El pájaro soltó el pico y un fragmento de jade blanco cayó en la palma de su mano.
"¡Esta es... la máscara del asesino del Campo Shura del Gran Palacio Brillante!" Al reconocerla, Huo Zhanbai exclamó sorprendido: "¡¿Podría ser que esa paciente del Jardín de Otoño sea... esa mujer tonta?!"
"¡Caw!" El halcón de las nieves gritó con inquietud, como si confirmara su suposición, mientras sus pequeños ojos negros se movían rápidamente a su alrededor.
"Oh no..." Huo Zhanbai no tuvo tiempo de decir nada más. Inmediatamente saltó del Pabellón de Invierno.
Tong vino por la Perla de Sangre de Dragón; ¡Xue Ziye podría estar ya en problemas!
En el Jardín de Otoño, las hojas de arce resplandecían de color. Una doncella vestida de rojo estaba de pie junto a la puerta del patio y vio a un hombre vestido de blanco emerger del bosquecillo de arces.
—Joven Maestro Mingjie, la Maestra del Valle dijo que su enfermedad aún no está curada y que no puede deambular por ahora —Shuanghong no se sorprendió demasiado, pero hizo una leve reverencia para detener al paciente—. Por favor, regrese y descanse. La Maestra del Valle fue ayer a la biblioteca a consultar libros de medicina y creo que pronto encontrará una solución.

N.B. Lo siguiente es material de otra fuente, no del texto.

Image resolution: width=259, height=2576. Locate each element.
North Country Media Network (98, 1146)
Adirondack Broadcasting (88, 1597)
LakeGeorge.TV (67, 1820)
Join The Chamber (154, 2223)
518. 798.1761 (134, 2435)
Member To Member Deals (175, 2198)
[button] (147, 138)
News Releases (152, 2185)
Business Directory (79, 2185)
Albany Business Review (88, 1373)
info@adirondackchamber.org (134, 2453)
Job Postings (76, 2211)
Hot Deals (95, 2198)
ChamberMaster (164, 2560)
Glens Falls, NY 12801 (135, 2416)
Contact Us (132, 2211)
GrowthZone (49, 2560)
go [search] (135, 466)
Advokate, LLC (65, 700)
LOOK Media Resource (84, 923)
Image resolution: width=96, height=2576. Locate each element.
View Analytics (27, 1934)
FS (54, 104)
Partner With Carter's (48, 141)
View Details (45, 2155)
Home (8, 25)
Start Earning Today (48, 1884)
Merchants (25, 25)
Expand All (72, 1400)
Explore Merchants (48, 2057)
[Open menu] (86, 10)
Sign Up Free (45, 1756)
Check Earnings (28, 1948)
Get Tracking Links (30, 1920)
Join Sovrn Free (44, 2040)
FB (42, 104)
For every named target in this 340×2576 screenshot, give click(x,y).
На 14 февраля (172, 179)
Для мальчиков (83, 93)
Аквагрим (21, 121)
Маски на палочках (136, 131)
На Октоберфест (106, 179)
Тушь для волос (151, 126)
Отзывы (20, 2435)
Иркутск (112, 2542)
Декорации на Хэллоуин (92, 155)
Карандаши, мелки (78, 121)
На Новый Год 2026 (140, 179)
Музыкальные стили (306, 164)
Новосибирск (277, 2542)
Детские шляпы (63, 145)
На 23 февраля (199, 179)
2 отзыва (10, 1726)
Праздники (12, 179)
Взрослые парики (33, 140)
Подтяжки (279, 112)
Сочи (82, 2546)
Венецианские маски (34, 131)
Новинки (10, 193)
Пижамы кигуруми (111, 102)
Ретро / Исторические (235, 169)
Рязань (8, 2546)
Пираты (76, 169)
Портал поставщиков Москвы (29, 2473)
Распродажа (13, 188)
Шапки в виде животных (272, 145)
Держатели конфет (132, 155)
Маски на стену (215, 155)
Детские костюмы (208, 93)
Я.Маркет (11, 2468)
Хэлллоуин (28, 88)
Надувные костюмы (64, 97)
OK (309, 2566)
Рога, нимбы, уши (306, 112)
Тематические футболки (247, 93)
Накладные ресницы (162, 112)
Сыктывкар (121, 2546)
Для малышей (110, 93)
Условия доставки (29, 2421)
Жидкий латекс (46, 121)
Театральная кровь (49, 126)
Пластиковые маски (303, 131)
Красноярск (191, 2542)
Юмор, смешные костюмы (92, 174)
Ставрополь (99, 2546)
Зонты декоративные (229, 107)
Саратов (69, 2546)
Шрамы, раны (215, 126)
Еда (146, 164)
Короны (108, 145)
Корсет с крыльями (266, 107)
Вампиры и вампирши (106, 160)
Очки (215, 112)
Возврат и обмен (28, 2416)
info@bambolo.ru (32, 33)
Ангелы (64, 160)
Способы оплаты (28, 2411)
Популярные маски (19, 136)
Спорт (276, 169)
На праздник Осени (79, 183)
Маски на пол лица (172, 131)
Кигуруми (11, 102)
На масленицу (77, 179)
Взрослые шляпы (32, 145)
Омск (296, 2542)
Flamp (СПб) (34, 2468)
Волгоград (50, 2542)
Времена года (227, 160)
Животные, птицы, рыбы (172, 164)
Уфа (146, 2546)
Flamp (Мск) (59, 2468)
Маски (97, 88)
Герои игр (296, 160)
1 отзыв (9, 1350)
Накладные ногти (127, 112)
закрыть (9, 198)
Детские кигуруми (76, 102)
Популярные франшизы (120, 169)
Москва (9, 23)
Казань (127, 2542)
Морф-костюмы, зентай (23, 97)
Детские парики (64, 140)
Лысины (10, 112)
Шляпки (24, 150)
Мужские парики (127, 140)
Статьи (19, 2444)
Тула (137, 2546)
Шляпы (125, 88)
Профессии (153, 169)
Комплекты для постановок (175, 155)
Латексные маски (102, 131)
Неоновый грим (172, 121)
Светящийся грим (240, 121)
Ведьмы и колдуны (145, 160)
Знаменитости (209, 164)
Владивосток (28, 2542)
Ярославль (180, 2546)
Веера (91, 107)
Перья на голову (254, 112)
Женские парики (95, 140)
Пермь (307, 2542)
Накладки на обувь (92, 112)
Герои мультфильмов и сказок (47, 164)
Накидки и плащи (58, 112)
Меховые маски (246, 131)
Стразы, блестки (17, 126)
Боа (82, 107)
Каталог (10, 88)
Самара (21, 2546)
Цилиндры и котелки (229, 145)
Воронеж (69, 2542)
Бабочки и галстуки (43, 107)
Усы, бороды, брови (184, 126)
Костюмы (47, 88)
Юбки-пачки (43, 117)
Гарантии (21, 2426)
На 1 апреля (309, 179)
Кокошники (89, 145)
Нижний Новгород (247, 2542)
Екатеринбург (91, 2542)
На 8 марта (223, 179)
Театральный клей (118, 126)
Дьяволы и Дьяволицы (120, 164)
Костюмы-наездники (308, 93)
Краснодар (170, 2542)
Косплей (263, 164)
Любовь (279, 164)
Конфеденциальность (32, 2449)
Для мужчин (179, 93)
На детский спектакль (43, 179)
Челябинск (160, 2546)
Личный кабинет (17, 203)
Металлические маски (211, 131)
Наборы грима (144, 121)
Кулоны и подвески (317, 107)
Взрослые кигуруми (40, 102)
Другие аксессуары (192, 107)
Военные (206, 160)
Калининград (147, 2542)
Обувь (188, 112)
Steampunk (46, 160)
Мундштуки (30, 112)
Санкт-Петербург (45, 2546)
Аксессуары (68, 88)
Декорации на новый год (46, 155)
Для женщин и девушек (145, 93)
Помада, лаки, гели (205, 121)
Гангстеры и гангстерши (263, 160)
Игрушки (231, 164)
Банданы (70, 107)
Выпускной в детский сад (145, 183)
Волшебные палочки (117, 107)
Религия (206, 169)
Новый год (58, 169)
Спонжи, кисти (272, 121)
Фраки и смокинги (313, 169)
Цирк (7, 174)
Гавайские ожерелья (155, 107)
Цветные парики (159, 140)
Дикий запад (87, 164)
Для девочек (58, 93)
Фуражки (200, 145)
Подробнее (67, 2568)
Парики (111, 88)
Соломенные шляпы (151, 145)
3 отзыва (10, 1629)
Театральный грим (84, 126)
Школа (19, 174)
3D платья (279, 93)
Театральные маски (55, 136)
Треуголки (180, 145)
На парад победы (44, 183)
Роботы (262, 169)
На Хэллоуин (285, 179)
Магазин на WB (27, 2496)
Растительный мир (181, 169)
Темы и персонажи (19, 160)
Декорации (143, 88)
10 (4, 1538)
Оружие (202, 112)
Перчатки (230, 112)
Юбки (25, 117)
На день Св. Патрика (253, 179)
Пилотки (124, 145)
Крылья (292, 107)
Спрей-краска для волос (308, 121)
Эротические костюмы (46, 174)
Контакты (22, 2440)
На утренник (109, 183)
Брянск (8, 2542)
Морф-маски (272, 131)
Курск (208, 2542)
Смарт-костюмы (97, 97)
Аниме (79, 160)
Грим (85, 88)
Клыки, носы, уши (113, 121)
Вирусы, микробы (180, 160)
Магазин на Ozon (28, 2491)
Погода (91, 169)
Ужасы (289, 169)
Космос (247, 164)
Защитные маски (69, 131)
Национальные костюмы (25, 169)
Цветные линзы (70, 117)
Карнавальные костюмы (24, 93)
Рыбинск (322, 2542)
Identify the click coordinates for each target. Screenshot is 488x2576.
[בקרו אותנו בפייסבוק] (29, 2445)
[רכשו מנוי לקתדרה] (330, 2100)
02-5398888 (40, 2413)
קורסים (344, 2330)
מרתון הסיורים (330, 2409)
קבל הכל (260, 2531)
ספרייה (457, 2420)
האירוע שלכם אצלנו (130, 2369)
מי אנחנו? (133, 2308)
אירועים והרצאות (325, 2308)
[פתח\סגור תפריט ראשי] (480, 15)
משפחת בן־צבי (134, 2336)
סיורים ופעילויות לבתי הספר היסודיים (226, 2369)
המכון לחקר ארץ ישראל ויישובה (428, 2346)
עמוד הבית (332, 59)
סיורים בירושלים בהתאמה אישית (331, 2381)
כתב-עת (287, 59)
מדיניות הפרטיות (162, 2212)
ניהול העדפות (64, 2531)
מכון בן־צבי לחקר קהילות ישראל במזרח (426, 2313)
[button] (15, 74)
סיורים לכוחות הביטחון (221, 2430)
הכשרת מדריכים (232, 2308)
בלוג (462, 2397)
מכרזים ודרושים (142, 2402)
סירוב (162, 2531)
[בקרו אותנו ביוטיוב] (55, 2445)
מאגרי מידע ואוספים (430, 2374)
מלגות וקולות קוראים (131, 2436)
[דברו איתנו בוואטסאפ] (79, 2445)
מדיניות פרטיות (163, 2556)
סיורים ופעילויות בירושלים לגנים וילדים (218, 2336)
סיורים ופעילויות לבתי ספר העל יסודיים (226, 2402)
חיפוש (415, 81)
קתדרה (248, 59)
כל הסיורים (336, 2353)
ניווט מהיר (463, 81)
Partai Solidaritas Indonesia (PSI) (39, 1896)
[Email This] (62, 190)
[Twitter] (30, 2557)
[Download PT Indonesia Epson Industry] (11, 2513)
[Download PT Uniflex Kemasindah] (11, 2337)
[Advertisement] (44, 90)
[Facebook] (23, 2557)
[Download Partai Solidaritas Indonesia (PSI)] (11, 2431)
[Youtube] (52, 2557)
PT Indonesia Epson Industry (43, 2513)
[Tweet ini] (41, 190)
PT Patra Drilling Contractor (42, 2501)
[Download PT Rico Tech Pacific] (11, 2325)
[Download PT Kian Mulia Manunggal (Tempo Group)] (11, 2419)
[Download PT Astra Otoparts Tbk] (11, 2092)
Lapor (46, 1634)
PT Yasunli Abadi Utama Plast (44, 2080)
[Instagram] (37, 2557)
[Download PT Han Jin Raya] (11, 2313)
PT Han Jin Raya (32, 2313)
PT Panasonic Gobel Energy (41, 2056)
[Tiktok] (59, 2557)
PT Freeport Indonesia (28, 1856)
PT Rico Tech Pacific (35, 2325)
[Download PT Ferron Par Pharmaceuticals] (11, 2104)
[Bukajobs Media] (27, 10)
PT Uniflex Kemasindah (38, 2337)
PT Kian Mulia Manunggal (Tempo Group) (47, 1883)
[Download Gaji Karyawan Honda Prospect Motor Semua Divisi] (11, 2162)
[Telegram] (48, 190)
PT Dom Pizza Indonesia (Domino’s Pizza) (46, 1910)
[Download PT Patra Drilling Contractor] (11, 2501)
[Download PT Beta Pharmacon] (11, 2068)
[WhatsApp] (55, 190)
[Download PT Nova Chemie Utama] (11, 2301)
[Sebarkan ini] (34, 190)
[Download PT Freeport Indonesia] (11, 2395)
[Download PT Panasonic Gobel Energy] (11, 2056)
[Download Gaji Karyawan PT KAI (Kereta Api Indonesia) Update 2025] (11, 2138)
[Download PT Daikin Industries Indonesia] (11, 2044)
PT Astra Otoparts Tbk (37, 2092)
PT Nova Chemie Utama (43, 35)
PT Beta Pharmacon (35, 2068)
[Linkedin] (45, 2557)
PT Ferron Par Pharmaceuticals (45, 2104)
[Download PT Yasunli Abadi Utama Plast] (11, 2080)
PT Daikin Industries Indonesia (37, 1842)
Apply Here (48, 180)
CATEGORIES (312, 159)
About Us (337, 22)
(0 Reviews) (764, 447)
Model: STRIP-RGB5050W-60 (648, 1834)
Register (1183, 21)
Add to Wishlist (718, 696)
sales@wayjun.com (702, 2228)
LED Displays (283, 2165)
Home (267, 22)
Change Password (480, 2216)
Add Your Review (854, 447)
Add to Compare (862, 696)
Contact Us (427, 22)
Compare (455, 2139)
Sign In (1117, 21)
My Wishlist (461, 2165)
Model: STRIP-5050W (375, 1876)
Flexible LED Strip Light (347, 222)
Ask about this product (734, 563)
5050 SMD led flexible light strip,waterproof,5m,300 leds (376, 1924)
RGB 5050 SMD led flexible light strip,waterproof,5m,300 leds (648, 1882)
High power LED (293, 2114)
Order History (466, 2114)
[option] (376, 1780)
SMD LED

Mientras hablaba, no dejaba de mirar la zona del pecho de la otra persona, sin desviar la mirada hacia arriba.
—¿Es así? —preguntó Tong de repente, con tono frío—. ¿Mi enfermedad es difícil de curar?
Shuanghong no respondió, sino que hizo una leve reverencia: "Por favor, confíe en las habilidades médicas del Maestro del Valle".
Su mirada se fue aguzando gradualmente: "¿Por qué no me miras?"
—Esta sirvienta no se atrevería —respondió Shuanghong con calma, haciendo una leve reverencia—. El amo del valle ha ordenado que ninguna de las criadas del valle pueda mirar al joven amo a los ojos.
"Oh... ya veo." Tong hizo una pausa por un momento y luego desapareció repentinamente.
"Bien, dime", antes de que Frost Red pudiera reaccionar, la fría espada ya estaba presionada contra su garganta, "¿Dónde está la Perla de Sangre de Dragón?"
El aura de la espada hizo que su rostro palideciera, pero ella se mantuvo tranquila y serena: "Esta sirvienta no lo sabe".
"¿De verdad no lo sabes?" La punta de la espada se alzó, obligando a Shuanghong a levantar la vista y encontrarse con esos ojos inquietantes.
«Joven Maestro, es mejor no forzar las cosas». A diferencia del temperamento irascible de Feng Lu, Shuang Hong se mostraba tranquilo y sereno. «Este sirviente está aquí para protegerlo por orden del Maestro del Valle. Si me ocurre algo, me temo que nadie podrá deshacer el "sello de sangre" entre sus meridianos Ren y Du».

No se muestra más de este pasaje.